(INPUT FOR THIS TASK begins)

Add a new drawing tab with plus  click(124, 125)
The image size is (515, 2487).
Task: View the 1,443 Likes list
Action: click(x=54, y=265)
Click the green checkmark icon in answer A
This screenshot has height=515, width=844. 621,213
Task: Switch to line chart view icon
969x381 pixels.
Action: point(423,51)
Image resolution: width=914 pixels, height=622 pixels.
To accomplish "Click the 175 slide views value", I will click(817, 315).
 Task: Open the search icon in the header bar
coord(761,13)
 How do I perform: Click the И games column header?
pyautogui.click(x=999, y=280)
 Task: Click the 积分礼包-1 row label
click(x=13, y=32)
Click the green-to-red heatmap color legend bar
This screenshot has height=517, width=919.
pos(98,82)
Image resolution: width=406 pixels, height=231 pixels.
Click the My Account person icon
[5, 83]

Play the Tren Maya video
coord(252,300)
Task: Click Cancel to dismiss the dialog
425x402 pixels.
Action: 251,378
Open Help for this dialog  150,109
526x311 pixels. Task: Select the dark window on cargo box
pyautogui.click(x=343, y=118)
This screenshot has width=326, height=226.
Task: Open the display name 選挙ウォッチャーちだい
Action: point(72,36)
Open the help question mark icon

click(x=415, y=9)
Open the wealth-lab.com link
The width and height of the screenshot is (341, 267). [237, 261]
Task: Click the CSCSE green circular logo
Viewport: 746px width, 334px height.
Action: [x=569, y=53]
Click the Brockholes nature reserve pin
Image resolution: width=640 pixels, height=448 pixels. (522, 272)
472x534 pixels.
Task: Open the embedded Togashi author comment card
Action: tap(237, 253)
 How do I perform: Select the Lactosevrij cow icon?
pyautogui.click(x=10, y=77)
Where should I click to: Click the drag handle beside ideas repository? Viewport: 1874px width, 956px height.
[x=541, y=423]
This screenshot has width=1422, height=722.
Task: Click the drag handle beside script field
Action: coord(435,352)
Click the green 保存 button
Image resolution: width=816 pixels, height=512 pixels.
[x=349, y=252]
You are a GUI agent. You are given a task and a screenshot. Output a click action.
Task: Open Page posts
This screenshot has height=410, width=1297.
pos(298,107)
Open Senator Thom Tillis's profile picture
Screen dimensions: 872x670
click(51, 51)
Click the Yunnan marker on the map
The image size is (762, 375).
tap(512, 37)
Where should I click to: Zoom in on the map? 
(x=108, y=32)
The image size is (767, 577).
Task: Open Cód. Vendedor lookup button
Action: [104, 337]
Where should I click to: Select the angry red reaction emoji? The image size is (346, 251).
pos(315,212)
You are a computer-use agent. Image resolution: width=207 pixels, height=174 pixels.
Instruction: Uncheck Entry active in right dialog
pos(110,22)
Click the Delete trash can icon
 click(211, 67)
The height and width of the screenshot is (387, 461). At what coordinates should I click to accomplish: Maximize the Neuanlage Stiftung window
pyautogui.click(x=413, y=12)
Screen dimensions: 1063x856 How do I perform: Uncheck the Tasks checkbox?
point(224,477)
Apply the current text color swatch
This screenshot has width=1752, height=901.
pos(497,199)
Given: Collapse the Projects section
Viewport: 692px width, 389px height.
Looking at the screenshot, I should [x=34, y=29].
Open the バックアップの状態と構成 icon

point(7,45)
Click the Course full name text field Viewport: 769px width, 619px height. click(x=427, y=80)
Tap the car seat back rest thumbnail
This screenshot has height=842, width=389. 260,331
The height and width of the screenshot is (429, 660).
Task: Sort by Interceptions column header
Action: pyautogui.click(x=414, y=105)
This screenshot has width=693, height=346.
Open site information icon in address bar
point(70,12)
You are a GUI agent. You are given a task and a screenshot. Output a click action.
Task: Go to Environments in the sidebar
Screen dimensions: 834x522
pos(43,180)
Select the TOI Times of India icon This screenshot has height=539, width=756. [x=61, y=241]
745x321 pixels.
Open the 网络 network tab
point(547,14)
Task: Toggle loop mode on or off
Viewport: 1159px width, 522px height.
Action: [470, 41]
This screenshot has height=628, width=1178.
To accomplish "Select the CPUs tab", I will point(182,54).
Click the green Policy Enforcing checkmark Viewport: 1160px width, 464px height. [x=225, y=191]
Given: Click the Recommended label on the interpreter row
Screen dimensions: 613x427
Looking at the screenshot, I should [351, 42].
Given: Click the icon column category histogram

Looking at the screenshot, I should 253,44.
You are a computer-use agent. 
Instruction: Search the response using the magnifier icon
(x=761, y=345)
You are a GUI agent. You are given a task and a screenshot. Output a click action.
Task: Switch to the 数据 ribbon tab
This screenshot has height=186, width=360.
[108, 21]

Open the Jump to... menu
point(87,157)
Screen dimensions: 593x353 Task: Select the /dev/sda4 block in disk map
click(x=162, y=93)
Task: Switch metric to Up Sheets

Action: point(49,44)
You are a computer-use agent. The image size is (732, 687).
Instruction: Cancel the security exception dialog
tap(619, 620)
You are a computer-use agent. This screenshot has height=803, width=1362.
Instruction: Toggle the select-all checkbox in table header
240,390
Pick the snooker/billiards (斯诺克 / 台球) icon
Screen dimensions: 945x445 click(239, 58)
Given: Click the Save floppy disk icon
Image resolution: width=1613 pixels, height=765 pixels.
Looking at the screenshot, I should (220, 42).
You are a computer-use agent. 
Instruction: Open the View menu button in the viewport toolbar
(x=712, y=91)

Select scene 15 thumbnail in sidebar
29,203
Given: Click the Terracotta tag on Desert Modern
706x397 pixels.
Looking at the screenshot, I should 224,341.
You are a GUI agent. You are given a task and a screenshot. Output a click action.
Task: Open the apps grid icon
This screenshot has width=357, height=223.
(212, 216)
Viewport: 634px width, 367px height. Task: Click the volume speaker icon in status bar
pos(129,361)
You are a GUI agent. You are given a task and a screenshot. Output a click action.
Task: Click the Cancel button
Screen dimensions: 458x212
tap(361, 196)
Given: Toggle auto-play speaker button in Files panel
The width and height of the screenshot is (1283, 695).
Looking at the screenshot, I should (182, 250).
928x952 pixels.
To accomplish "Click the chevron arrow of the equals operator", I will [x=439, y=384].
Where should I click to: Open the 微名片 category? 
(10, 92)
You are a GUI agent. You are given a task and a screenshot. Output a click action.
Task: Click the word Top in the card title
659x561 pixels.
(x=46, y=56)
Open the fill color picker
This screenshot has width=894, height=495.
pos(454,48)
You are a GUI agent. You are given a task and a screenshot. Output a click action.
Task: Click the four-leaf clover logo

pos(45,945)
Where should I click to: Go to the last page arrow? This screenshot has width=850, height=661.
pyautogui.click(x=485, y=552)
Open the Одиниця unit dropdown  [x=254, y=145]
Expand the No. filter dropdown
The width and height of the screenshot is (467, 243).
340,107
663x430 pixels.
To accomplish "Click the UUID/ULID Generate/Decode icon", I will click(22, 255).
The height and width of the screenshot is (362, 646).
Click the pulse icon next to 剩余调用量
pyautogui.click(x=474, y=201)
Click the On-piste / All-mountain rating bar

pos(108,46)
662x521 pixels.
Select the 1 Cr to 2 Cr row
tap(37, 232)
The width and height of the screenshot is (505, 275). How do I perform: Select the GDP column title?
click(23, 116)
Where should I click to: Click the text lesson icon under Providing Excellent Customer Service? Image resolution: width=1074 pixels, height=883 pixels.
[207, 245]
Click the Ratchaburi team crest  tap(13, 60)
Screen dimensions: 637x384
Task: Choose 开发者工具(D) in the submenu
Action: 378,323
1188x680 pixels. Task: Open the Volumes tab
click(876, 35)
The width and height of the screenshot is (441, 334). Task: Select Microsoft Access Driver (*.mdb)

(INPUT FOR THIS TASK ends)

**WORK INSTRUCTIONS**
Repeat the records verbatim, every one of them.

**ANSWER TO THIS PROBLEM**
Add a new drawing tab with plus  click(124, 125)
The image size is (515, 2487).
Task: View the 1,443 Likes list
Action: click(x=54, y=265)
Click the green checkmark icon in answer A
This screenshot has height=515, width=844. 621,213
Task: Switch to line chart view icon
969x381 pixels.
Action: point(423,51)
Image resolution: width=914 pixels, height=622 pixels.
To accomplish "Click the 175 slide views value", I will click(817, 315).
 Task: Open the search icon in the header bar
coord(761,13)
 How do I perform: Click the И games column header?
pyautogui.click(x=999, y=280)
 Task: Click the 积分礼包-1 row label
click(x=13, y=32)
Click the green-to-red heatmap color legend bar
This screenshot has height=517, width=919.
pos(98,82)
Image resolution: width=406 pixels, height=231 pixels.
Click the My Account person icon
[5, 83]

Play the Tren Maya video
coord(252,300)
Task: Click Cancel to dismiss the dialog
425x402 pixels.
Action: 251,378
Open Help for this dialog  150,109
526x311 pixels. Task: Select the dark window on cargo box
pyautogui.click(x=343, y=118)
This screenshot has width=326, height=226.
Task: Open the display name 選挙ウォッチャーちだい
Action: point(72,36)
Open the help question mark icon

click(x=415, y=9)
Open the wealth-lab.com link
The width and height of the screenshot is (341, 267). [237, 261]
Task: Click the CSCSE green circular logo
Viewport: 746px width, 334px height.
Action: [x=569, y=53]
Click the Brockholes nature reserve pin
Image resolution: width=640 pixels, height=448 pixels. (522, 272)
472x534 pixels.
Task: Open the embedded Togashi author comment card
Action: tap(237, 253)
 How do I perform: Select the Lactosevrij cow icon?
pyautogui.click(x=10, y=77)
Where should I click to: Click the drag handle beside ideas repository? Viewport: 1874px width, 956px height.
[x=541, y=423]
This screenshot has width=1422, height=722.
Task: Click the drag handle beside script field
Action: coord(435,352)
Click the green 保存 button
Image resolution: width=816 pixels, height=512 pixels.
[x=349, y=252]
You are a GUI agent. You are given a task and a screenshot. Output a click action.
Task: Open Page posts
This screenshot has height=410, width=1297.
pos(298,107)
Open Senator Thom Tillis's profile picture
Screen dimensions: 872x670
click(51, 51)
Click the Yunnan marker on the map
The image size is (762, 375).
tap(512, 37)
Where should I click to: Zoom in on the map? 
(x=108, y=32)
The image size is (767, 577).
Task: Open Cód. Vendedor lookup button
Action: [104, 337]
Where should I click to: Select the angry red reaction emoji? The image size is (346, 251).
pos(315,212)
You are a computer-use agent. Image resolution: width=207 pixels, height=174 pixels.
Instruction: Uncheck Entry active in right dialog
pos(110,22)
Click the Delete trash can icon
 click(211, 67)
The height and width of the screenshot is (387, 461). At what coordinates should I click to accomplish: Maximize the Neuanlage Stiftung window
pyautogui.click(x=413, y=12)
Screen dimensions: 1063x856 How do I perform: Uncheck the Tasks checkbox?
point(224,477)
Apply the current text color swatch
This screenshot has width=1752, height=901.
pos(497,199)
Given: Collapse the Projects section
Viewport: 692px width, 389px height.
Looking at the screenshot, I should [x=34, y=29].
Open the バックアップの状態と構成 icon

point(7,45)
Click the Course full name text field Viewport: 769px width, 619px height. click(x=427, y=80)
Tap the car seat back rest thumbnail
This screenshot has height=842, width=389. 260,331
The height and width of the screenshot is (429, 660).
Task: Sort by Interceptions column header
Action: pyautogui.click(x=414, y=105)
This screenshot has width=693, height=346.
Open site information icon in address bar
point(70,12)
You are a GUI agent. You are given a task and a screenshot. Output a click action.
Task: Go to Environments in the sidebar
Screen dimensions: 834x522
pos(43,180)
Select the TOI Times of India icon This screenshot has height=539, width=756. [x=61, y=241]
745x321 pixels.
Open the 网络 network tab
point(547,14)
Task: Toggle loop mode on or off
Viewport: 1159px width, 522px height.
Action: [470, 41]
This screenshot has height=628, width=1178.
To accomplish "Select the CPUs tab", I will point(182,54).
Click the green Policy Enforcing checkmark Viewport: 1160px width, 464px height. [x=225, y=191]
Given: Click the Recommended label on the interpreter row
Screen dimensions: 613x427
Looking at the screenshot, I should [351, 42].
Given: Click the icon column category histogram

Looking at the screenshot, I should 253,44.
You are a computer-use agent. 
Instruction: Search the response using the magnifier icon
(x=761, y=345)
You are a GUI agent. You are given a task and a screenshot. Output a click action.
Task: Switch to the 数据 ribbon tab
This screenshot has height=186, width=360.
[108, 21]

Open the Jump to... menu
point(87,157)
Screen dimensions: 593x353 Task: Select the /dev/sda4 block in disk map
click(x=162, y=93)
Task: Switch metric to Up Sheets

Action: point(49,44)
You are a computer-use agent. The image size is (732, 687).
Instruction: Cancel the security exception dialog
tap(619, 620)
You are a computer-use agent. This screenshot has height=803, width=1362.
Instruction: Toggle the select-all checkbox in table header
240,390
Pick the snooker/billiards (斯诺克 / 台球) icon
Screen dimensions: 945x445 click(239, 58)
Given: Click the Save floppy disk icon
Image resolution: width=1613 pixels, height=765 pixels.
Looking at the screenshot, I should (220, 42).
You are a computer-use agent. 
Instruction: Open the View menu button in the viewport toolbar
(x=712, y=91)

Select scene 15 thumbnail in sidebar
29,203
Given: Click the Terracotta tag on Desert Modern
706x397 pixels.
Looking at the screenshot, I should 224,341.
You are a GUI agent. You are given a task and a screenshot. Output a click action.
Task: Open the apps grid icon
This screenshot has width=357, height=223.
(212, 216)
Viewport: 634px width, 367px height. Task: Click the volume speaker icon in status bar
pos(129,361)
You are a GUI agent. You are given a task and a screenshot. Output a click action.
Task: Click the Cancel button
Screen dimensions: 458x212
tap(361, 196)
Given: Toggle auto-play speaker button in Files panel
The width and height of the screenshot is (1283, 695).
Looking at the screenshot, I should (182, 250).
928x952 pixels.
To accomplish "Click the chevron arrow of the equals operator", I will [x=439, y=384].
Where should I click to: Open the 微名片 category? 
(10, 92)
You are a GUI agent. You are given a task and a screenshot. Output a click action.
Task: Click the word Top in the card title
659x561 pixels.
(x=46, y=56)
Open the fill color picker
This screenshot has width=894, height=495.
pos(454,48)
You are a GUI agent. You are given a task and a screenshot. Output a click action.
Task: Click the four-leaf clover logo

pos(45,945)
Where should I click to: Go to the last page arrow? This screenshot has width=850, height=661.
pyautogui.click(x=485, y=552)
Open the Одиниця unit dropdown  [x=254, y=145]
Expand the No. filter dropdown
The width and height of the screenshot is (467, 243).
340,107
663x430 pixels.
To accomplish "Click the UUID/ULID Generate/Decode icon", I will click(22, 255).
The height and width of the screenshot is (362, 646).
Click the pulse icon next to 剩余调用量
pyautogui.click(x=474, y=201)
Click the On-piste / All-mountain rating bar

pos(108,46)
662x521 pixels.
Select the 1 Cr to 2 Cr row
tap(37, 232)
The width and height of the screenshot is (505, 275). How do I perform: Select the GDP column title?
click(23, 116)
Where should I click to: Click the text lesson icon under Providing Excellent Customer Service? Image resolution: width=1074 pixels, height=883 pixels.
[207, 245]
Click the Ratchaburi team crest  tap(13, 60)
Screen dimensions: 637x384
Task: Choose 开发者工具(D) in the submenu
Action: 378,323
1188x680 pixels. Task: Open the Volumes tab
click(876, 35)
The width and height of the screenshot is (441, 334). Task: Select Microsoft Access Driver (*.mdb)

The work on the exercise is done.